Einzelne Handelsunternehmen achten darauf, dass die Kühlmöbel bereits im Werk möglichst energiesparend und klimaschonend hergestellt werden. Stichwort: CO2-Footprint in der Beschaffungskette. Hier setzt das KMW Kühlmöbelwerk mit einem Maßnahmenpaket zur Verringerung der CO2-Emissionen am Standort Limburg an. "In Kombination mit Ökostrom kann der Handel mit dem klimaneutral hergestellten Kühlmöbel 'Albatros proKlima' den Bereich Kühlung vollständig klimaneutral betreiben", sagt ein KMW-Sprecher.
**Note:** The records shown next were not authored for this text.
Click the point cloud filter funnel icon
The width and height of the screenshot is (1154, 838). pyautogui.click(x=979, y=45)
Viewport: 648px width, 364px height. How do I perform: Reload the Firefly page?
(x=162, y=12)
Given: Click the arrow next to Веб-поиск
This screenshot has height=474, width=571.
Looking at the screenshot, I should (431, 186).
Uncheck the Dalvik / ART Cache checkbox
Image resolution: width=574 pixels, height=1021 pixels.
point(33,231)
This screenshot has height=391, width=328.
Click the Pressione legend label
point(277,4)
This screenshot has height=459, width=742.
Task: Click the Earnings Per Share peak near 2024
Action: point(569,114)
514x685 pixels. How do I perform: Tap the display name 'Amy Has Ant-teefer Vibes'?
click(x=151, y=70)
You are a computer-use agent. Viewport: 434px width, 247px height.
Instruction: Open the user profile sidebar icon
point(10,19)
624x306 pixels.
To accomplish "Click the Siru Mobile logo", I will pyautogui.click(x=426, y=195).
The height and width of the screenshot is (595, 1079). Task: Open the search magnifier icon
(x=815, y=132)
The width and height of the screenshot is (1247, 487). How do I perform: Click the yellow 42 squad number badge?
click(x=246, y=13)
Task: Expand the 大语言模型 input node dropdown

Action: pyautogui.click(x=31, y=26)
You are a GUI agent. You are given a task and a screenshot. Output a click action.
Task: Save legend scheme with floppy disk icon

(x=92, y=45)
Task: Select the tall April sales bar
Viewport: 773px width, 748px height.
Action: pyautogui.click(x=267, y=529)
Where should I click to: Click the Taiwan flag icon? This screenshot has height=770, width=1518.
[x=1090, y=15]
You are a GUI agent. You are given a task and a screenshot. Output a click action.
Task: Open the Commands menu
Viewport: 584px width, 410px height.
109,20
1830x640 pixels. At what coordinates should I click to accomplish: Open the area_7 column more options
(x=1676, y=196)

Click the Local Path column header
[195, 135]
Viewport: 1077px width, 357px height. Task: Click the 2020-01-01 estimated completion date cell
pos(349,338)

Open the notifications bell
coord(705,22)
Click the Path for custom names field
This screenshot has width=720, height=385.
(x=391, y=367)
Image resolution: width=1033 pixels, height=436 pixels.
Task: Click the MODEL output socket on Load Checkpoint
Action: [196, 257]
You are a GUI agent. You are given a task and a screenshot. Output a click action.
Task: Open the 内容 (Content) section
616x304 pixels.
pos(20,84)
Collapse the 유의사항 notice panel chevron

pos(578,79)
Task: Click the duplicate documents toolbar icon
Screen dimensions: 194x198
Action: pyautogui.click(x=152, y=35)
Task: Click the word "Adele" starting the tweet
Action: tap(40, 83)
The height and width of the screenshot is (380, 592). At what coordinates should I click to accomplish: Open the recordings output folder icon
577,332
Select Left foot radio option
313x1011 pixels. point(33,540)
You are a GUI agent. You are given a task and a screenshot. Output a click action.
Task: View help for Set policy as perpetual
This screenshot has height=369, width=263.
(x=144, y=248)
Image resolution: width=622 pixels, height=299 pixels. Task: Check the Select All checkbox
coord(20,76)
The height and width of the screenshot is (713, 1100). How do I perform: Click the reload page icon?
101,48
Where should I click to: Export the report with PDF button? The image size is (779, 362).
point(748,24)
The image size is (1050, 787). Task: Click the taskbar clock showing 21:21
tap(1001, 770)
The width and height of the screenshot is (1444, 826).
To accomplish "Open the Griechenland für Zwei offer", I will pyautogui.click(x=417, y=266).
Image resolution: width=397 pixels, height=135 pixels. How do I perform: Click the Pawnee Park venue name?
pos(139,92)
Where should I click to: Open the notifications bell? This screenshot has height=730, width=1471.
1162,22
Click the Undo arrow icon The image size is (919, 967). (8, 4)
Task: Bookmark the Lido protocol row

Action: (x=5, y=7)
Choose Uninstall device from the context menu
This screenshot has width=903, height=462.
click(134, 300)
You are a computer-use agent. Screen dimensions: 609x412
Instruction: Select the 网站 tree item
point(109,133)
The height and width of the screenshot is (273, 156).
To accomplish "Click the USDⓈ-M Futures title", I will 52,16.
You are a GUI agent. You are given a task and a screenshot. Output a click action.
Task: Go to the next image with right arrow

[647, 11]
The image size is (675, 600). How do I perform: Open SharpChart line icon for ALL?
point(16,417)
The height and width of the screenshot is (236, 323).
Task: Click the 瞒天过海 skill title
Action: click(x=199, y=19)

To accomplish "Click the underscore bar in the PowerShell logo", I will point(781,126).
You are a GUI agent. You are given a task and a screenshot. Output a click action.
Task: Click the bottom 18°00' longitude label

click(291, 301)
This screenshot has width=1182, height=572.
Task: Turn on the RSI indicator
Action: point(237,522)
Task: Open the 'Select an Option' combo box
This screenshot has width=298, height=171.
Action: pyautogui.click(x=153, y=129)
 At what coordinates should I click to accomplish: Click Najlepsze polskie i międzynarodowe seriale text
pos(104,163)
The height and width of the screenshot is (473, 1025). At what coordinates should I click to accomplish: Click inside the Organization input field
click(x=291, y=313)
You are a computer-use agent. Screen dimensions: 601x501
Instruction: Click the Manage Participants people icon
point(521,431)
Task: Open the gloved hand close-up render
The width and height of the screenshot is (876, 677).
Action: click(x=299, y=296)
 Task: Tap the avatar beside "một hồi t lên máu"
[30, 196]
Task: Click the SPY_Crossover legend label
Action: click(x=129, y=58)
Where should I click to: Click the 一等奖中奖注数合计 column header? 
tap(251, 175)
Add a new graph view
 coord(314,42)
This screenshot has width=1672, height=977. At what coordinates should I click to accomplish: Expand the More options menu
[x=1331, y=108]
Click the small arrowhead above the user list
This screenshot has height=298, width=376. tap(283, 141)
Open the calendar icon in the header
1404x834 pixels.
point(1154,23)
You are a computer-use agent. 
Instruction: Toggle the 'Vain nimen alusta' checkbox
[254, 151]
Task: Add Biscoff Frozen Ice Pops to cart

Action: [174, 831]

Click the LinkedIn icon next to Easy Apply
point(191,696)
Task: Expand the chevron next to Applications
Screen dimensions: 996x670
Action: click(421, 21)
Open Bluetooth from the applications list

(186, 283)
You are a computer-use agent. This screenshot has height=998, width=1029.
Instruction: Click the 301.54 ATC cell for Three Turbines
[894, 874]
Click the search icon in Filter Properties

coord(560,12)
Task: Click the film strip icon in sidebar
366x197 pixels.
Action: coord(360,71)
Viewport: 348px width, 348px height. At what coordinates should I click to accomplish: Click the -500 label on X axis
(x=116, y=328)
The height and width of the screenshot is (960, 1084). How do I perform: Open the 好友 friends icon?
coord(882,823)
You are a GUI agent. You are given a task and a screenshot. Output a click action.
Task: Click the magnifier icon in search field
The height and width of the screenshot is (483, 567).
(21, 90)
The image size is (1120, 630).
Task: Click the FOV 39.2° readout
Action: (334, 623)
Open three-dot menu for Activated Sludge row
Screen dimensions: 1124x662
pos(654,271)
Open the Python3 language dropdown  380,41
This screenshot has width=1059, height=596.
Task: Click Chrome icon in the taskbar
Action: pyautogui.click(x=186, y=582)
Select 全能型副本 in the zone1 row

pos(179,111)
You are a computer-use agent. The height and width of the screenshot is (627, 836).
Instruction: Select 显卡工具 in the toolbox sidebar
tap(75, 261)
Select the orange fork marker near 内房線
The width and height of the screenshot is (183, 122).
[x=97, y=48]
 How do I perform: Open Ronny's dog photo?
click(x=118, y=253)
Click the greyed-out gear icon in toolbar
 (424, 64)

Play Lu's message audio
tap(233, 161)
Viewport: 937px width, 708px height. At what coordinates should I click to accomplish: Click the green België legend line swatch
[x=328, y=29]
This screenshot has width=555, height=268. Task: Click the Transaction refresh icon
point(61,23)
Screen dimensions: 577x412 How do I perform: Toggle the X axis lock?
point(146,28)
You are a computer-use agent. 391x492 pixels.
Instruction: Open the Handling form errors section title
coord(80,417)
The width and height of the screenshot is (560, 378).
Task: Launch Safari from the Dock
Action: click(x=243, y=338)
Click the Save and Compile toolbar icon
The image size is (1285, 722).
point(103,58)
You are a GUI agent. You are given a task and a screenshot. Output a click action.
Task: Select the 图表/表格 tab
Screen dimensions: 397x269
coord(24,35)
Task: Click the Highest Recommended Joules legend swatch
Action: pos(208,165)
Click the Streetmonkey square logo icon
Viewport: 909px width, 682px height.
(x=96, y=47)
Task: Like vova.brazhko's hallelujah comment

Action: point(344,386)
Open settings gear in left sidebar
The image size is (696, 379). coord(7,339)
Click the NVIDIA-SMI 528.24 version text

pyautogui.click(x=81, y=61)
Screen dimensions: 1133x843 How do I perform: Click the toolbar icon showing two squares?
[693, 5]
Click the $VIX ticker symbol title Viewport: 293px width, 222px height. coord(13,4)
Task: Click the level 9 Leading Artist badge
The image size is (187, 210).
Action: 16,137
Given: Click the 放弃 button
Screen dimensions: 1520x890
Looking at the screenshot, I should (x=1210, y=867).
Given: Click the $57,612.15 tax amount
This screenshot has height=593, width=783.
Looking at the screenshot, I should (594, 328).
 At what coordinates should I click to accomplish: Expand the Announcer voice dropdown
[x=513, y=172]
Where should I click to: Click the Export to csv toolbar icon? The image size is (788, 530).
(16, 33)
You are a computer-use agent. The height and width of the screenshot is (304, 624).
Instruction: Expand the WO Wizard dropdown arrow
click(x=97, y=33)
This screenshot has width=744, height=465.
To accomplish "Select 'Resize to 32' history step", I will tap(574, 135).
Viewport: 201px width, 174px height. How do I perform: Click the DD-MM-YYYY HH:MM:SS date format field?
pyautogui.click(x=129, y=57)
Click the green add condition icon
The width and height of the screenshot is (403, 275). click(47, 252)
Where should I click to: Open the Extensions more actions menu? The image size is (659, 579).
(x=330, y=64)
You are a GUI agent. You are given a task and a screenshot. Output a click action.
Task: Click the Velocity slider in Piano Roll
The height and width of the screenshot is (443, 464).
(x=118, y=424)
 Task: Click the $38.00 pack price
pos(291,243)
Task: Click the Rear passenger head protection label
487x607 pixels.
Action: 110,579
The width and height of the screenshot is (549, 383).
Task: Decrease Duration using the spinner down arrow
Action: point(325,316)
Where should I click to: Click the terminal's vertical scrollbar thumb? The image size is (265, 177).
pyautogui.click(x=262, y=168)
Schlüssel für die CO2-neutrale Produktion der KMW-Möbel sind CO2-Zertifikate der Forest Carbon Group. Die Mittel der von KMW erworbenen Zertifikate fließen dem kanadischen "Great Bear Forest Carbon Project" zu. Die von KMW erworbenen Zertifikate helfen im Endeffekt mit, dass der  größte intakte Regenwald in gemäßigter Klimazone vor Abholzung bewahrt wird und damit als CO2-Absorber und -Speicher weiter zur Verfügung steht. Das Great Bear Forest Carbon Project trägt auf verschiedene Weise zum Schutz von Klima und Umwelt bei. Es sichert den Erhalt einer reichen Artenvielfalt (Grizzlies, Vögel, Wild, Meeressäuger, Kermodebär), schützt ein komplexes Ökosystems (naturbelassene Flüsse, Insel- und Fjordgebiete, Wattboden) und schafft Arbeitsplätze und Gewinnbeteiligungen für Ureinwohner. KMW ist nach eigener Darstellung der einzige Hersteller eines kompletten Programms gewerblicher Kühl- und Tiefkühlmöbel, der noch in Deutschland produziert.